_Problem statement_
Copy out exactly every line from the line containing "Task: Click Undo Curves menu item" until the records below end, inclusive of both boundary lines.

_Data records_
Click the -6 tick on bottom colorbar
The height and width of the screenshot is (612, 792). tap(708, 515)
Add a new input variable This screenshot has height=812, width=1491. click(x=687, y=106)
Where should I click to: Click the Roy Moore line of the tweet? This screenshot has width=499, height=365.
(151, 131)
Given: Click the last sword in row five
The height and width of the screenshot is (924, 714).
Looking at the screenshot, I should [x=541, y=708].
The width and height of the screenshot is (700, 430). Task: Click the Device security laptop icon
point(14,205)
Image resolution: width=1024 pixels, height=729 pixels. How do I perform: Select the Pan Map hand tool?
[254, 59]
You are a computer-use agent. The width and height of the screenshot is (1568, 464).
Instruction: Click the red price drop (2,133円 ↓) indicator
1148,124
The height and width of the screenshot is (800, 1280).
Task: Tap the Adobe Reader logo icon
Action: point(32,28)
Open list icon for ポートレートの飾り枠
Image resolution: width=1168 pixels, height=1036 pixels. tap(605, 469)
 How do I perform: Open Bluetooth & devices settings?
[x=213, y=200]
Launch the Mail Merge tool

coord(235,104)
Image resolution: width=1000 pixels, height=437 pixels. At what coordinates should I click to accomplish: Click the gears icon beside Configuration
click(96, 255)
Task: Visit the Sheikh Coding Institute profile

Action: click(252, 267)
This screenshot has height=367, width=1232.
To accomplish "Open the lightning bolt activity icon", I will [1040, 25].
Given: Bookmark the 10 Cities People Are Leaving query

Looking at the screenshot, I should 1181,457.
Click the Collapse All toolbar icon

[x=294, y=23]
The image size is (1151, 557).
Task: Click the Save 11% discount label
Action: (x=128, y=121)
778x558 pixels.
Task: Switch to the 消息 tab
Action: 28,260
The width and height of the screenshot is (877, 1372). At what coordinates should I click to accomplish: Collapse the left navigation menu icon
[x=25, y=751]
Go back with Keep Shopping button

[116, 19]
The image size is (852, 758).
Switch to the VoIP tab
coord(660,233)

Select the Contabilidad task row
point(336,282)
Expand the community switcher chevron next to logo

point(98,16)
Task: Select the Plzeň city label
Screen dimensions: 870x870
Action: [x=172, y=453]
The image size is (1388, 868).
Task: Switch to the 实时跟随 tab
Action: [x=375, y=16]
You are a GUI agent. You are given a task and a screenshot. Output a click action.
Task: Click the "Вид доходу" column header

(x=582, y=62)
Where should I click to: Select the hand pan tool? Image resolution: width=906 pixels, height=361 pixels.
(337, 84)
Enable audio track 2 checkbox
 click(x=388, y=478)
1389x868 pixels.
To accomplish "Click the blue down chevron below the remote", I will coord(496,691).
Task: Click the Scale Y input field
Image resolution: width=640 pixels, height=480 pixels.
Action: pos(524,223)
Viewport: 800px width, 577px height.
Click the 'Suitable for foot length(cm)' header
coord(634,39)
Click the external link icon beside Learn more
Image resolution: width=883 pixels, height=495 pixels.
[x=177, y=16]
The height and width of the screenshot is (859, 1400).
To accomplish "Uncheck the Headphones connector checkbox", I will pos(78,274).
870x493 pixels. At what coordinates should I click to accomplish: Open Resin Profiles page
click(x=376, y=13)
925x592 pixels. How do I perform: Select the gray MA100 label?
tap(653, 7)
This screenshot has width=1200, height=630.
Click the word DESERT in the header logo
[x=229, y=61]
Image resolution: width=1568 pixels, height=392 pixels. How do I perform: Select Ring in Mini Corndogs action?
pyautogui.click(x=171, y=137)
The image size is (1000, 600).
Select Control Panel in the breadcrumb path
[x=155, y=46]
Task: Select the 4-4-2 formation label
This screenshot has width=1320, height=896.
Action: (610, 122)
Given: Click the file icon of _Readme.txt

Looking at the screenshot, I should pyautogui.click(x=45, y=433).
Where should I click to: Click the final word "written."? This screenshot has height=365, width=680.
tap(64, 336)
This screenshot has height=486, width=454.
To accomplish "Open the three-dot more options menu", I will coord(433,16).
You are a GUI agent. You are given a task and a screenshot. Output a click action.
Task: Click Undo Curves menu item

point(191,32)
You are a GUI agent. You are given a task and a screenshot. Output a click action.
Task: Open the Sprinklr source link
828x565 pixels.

_Exercise answer_
Task: Click Undo Curves menu item

point(191,32)
You are a GUI agent. You are given a task and a screenshot. Output a click action.
Task: Open the Sprinklr source link
828x565 pixels.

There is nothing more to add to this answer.